Змей - Валерий Сертаков
Шрифт:
Интервал:
Закладка:
В одном из московских жилых зданий, принадлежащих Министерству обороны, войти в которые можно было лишь через ворота со шлагбаумом, в подъезде с круглосуточным вахтером, на третьем этаже имелась железная дверь. За ней — следующая, с кодовым замком. Внутри, в квартире, в ящике серванта покоился антикварный клеенчатый чемодан с металлическими уголками. На самом дне обклеенного кинозвездами чемодана, в пакете, лежали две коробочки с орденами. Орденами, которые он никогда не наденет.

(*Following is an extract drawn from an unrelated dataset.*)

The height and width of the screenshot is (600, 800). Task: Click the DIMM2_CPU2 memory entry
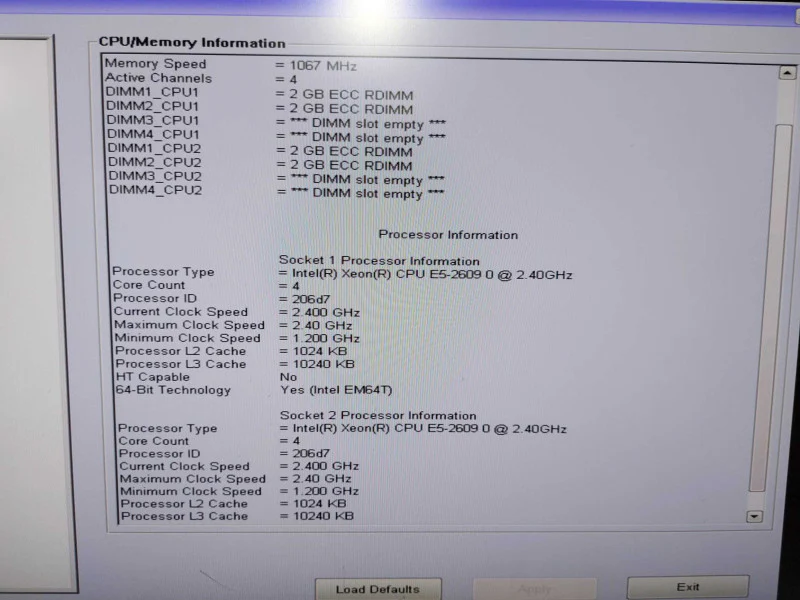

До прошлой недели Молин не слышал и малейших скрипов в отлично смазанных шестернях Конторы. Очевидно, он не прислушивался. Кого-то там Дума финансировала по остаточному принципу — учителей, библиотекарей. Контору Дума не финансировала никак, но шестерни исправно крутились. Он поймал себя на забавной мысли. Впервые он задумался о стране, не о государстве, а о людях в целом, находясь там . И там же впервые в жизни произнес патетические громкие фразы. Ну конечно! Все происходило ведь почти понарошку, как в сказке…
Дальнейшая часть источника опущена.